Capitalism invites competition. When a product succeeds it becomes a mark for innovators to surpass, develop cheaper alternatives to, or recreate. We don’t need the government to make that happen. And it should insult everyone that the FTC is currently wasting our taxpayer dollars debating the uniqueness and availability of a stupid video game.
But don’t expect this to be the last of the foolishness, not by a long shot. The FTC is also gearing up to go after Amazon for the high crime of the company leveraging “its power to reward online merchants that use its logistics services and punish those who don’t.” You got that right. Amazon is in trouble for rewarding merchants who use its services. How dare they?

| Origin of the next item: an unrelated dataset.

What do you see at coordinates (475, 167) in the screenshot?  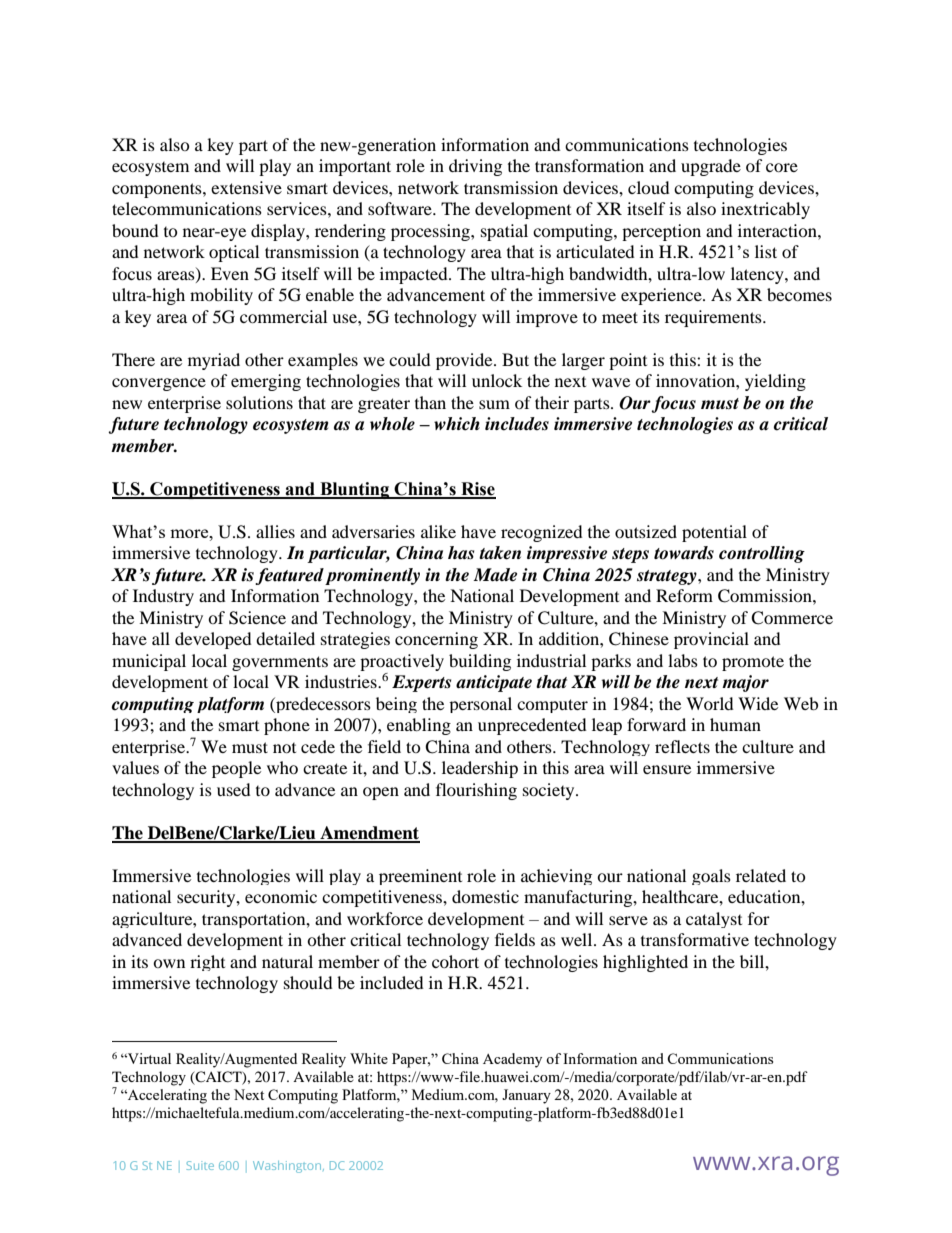 I see `driving` at bounding box center [475, 167].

The FTC is expected to file an antitrust case against Amazon in the coming weeks that will focus on the e-commerce giant's online marketplace https://t.co/Skvm9X6vqV
— Bloomberg (@business) June 29, 2023
A conservative-backed legal precedent known as the consumer welfare standard has held back this kind of government corruption for decades. It dictates that in matters of antitrust, judges must only rule against a company if it is actually a monopoly (rare), and it has used that monopoly power in a way that harms consumers.
Since these conditions are almost never met (because this is all a sham), the government’s ability to weaponize antitrust against the market has been limited. And that’s why so many are gunning to get rid of it, including Democrats like Amy Klobuchar, Republicans like Josh Hawley, and especially Lina Khan.
And that’s because this isn’t about competition. It certainly isn’t about what’s best for consumers as the targets of these initiatives are fan favorites with the masses who continue to vote with their dollars and support their offerings. This is about control.
Disclaimer: Hannah is a Consultant for Netchoice, which works on these issues.